Recast the rows below as a Markdown table with the columns Line and Content. Give each nonblank line its own number, and leave out the blank lines and the pictures.
----------
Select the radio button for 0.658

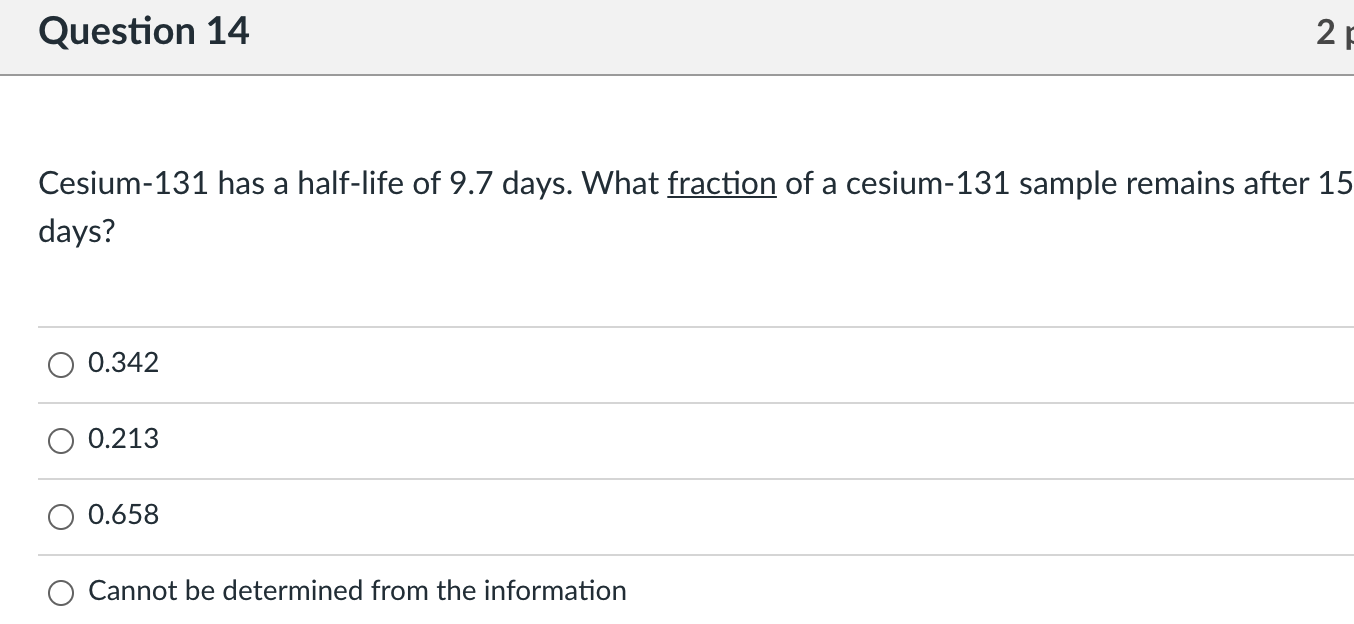click(x=61, y=516)
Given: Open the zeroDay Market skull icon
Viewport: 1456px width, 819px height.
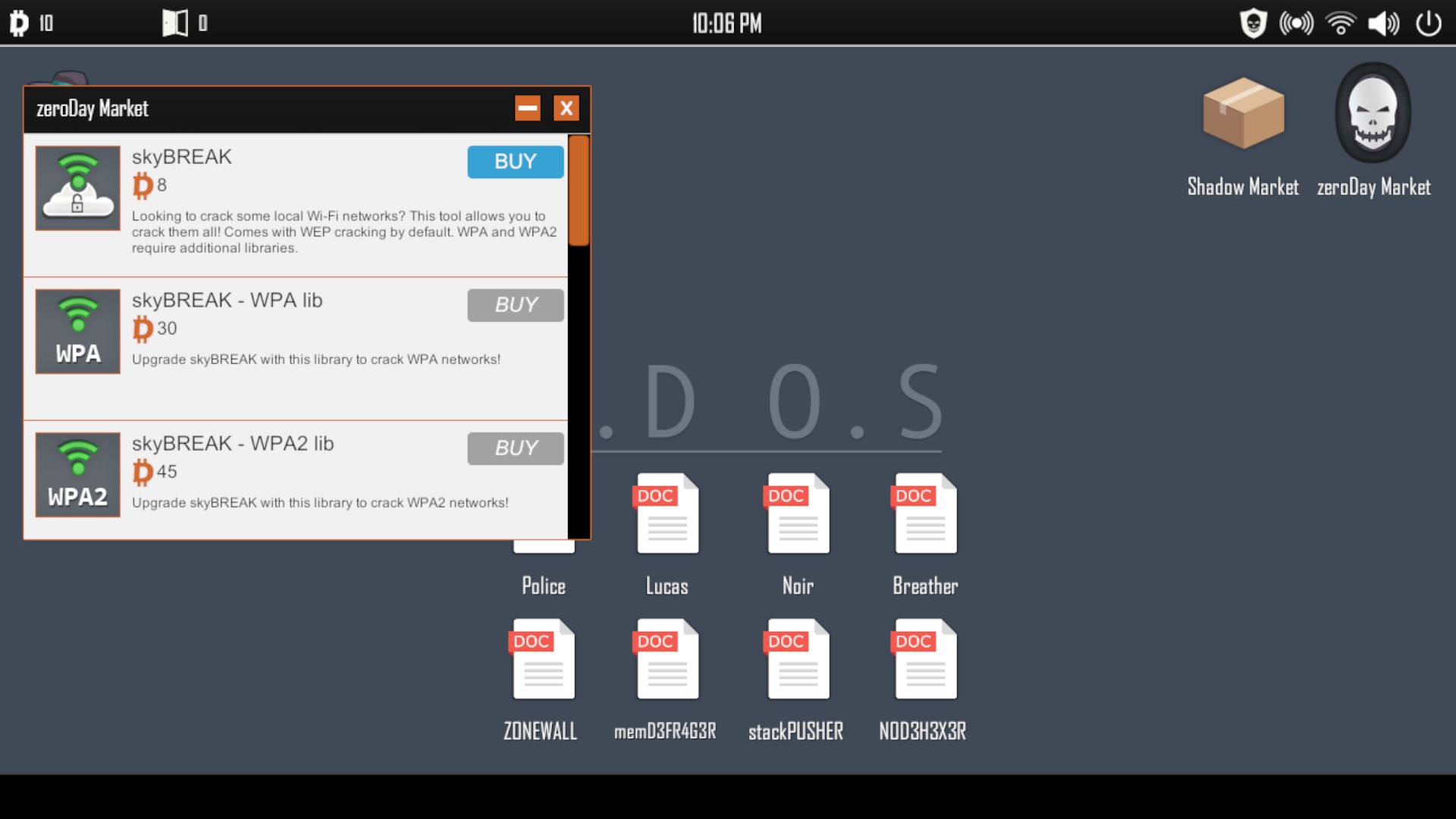Looking at the screenshot, I should click(x=1373, y=114).
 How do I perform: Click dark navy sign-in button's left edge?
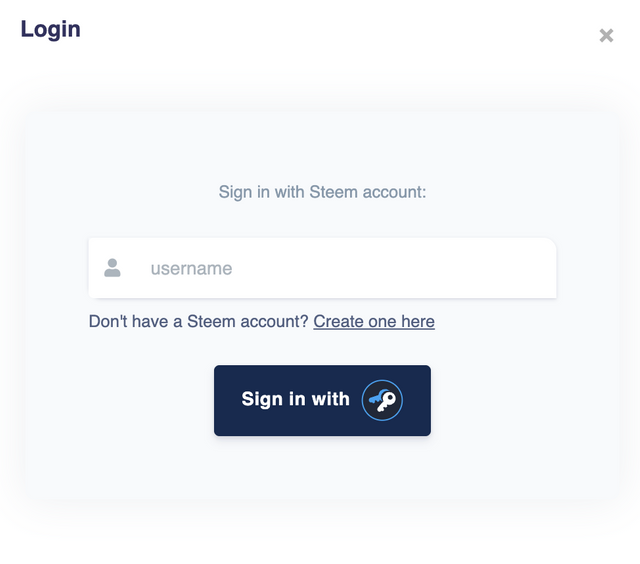click(222, 400)
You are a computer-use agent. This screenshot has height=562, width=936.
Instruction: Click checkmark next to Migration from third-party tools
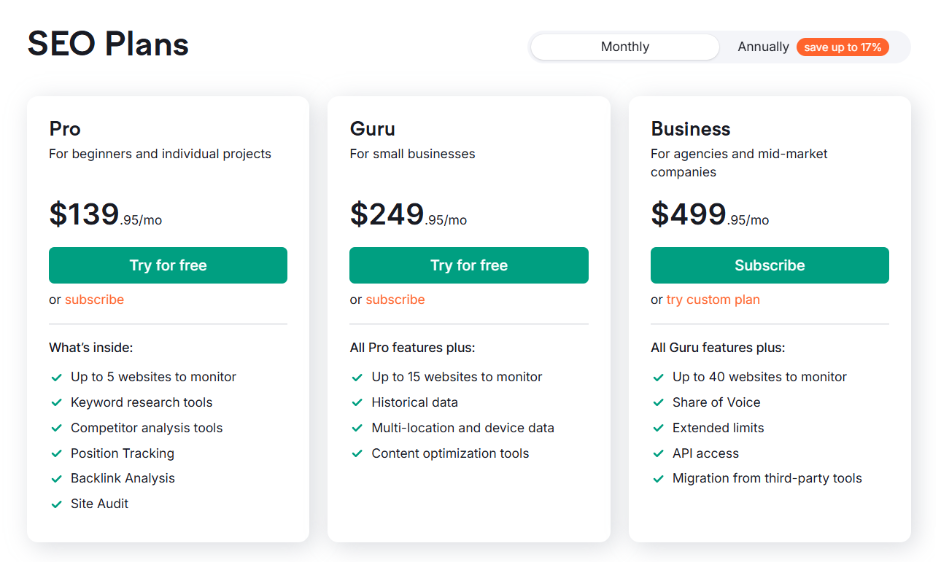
----------
§ ANSWER TO THE EXERCISE
| Line | Content |
|---|---|
| 1 | Select the radio button for 0.658 |
| 2 | click(x=61, y=516) |
| 3 | Given: Open the zeroDay Market skull icon |
| 4 | Viewport: 1456px width, 819px height. |
| 5 | Looking at the screenshot, I should click(x=1373, y=114). |
| 6 |  How do I perform: Click dark navy sign-in button's left edge? |
| 7 | click(222, 400) |
| 8 | You are a computer-use agent. This screenshot has height=562, width=936. |
| 9 | Instruction: Click checkmark next to Migration from third-party tools |